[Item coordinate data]

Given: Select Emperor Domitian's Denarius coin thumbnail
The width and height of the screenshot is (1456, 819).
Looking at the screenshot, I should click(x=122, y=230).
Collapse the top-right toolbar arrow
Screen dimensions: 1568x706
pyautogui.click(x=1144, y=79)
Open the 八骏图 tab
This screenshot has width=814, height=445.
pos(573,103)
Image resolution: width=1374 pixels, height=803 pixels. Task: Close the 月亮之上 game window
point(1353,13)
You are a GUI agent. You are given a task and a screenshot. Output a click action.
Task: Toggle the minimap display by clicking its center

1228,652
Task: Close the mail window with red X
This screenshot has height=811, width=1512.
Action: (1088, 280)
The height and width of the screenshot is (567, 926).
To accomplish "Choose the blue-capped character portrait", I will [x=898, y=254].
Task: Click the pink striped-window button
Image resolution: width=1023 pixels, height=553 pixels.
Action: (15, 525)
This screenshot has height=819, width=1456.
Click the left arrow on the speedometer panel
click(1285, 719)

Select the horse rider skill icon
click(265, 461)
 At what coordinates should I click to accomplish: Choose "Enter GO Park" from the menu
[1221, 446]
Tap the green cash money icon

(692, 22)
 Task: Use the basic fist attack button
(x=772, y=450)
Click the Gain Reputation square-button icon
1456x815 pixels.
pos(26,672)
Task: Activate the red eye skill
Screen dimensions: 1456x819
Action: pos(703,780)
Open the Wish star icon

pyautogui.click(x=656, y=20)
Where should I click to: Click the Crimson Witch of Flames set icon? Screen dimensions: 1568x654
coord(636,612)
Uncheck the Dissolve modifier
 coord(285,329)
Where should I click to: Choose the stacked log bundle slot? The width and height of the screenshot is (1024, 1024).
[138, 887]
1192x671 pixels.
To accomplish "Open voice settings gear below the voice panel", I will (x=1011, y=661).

→ EXERCISE GOAL: Please rewrite all the rows, replacing "Image resolution" with "Display resolution" and leaving everything else unchanged.

→ WRITTEN SOLUTION:
Given: Select Emperor Domitian's Denarius coin thumbnail
The width and height of the screenshot is (1456, 819).
Looking at the screenshot, I should click(x=122, y=230).
Collapse the top-right toolbar arrow
Screen dimensions: 1568x706
pyautogui.click(x=1144, y=79)
Open the 八骏图 tab
This screenshot has width=814, height=445.
pos(573,103)
Display resolution: width=1374 pixels, height=803 pixels. Task: Close the 月亮之上 game window
point(1353,13)
You are a GUI agent. You are given a task and a screenshot. Output a click action.
Task: Toggle the minimap display by clicking its center

1228,652
Task: Close the mail window with red X
This screenshot has height=811, width=1512.
Action: (1088, 280)
The height and width of the screenshot is (567, 926).
To accomplish "Choose the blue-capped character portrait", I will [x=898, y=254].
Task: Click the pink striped-window button
Display resolution: width=1023 pixels, height=553 pixels.
Action: (15, 525)
This screenshot has height=819, width=1456.
Click the left arrow on the speedometer panel
click(1285, 719)

Select the horse rider skill icon
click(265, 461)
 At what coordinates should I click to accomplish: Choose "Enter GO Park" from the menu
[1221, 446]
Tap the green cash money icon

(692, 22)
 Task: Use the basic fist attack button
(x=772, y=450)
Click the Gain Reputation square-button icon
1456x815 pixels.
pos(26,672)
Task: Activate the red eye skill
Screen dimensions: 1456x819
Action: pos(703,780)
Open the Wish star icon

pyautogui.click(x=656, y=20)
Where should I click to: Click the Crimson Witch of Flames set icon? Screen dimensions: 1568x654
coord(636,612)
Uncheck the Dissolve modifier
 coord(285,329)
Where should I click to: Choose the stacked log bundle slot? The width and height of the screenshot is (1024, 1024).
[138, 887]
1192x671 pixels.
To accomplish "Open voice settings gear below the voice panel", I will (x=1011, y=661).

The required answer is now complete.